* _Set exercise_
Format the part of the entries that opens with the line containing "Given: Start the Einführung starten tour" and closes with the line containing "Looking at the" as a JSON list of strings, one string per line, omitting blank lines.

* _Input data_
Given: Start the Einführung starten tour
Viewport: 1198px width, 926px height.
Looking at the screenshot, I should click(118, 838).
--
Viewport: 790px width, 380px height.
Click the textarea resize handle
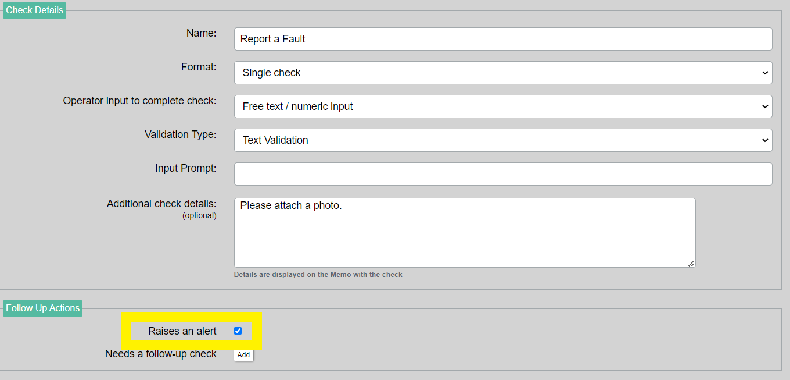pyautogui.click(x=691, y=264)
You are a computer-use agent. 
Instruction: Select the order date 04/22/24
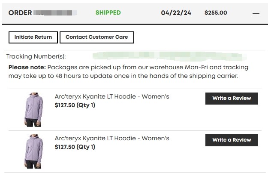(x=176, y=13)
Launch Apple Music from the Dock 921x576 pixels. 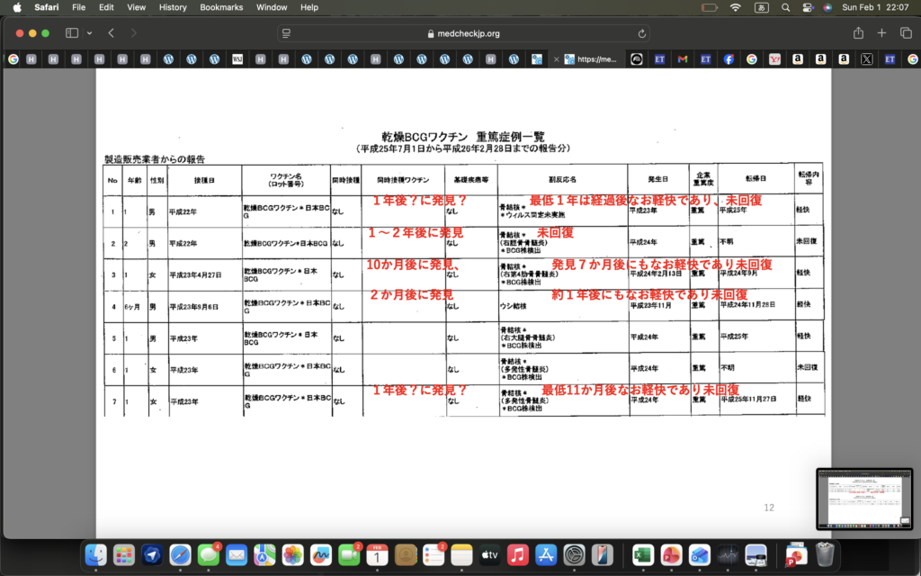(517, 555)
==
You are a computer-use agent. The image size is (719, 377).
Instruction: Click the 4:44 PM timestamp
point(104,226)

* _Exercise response_
[
  "Given: Start the Einführung starten tour",
  "Viewport: 1198px width, 926px height.",
  "Looking at the screenshot, I should click(118, 838)."
]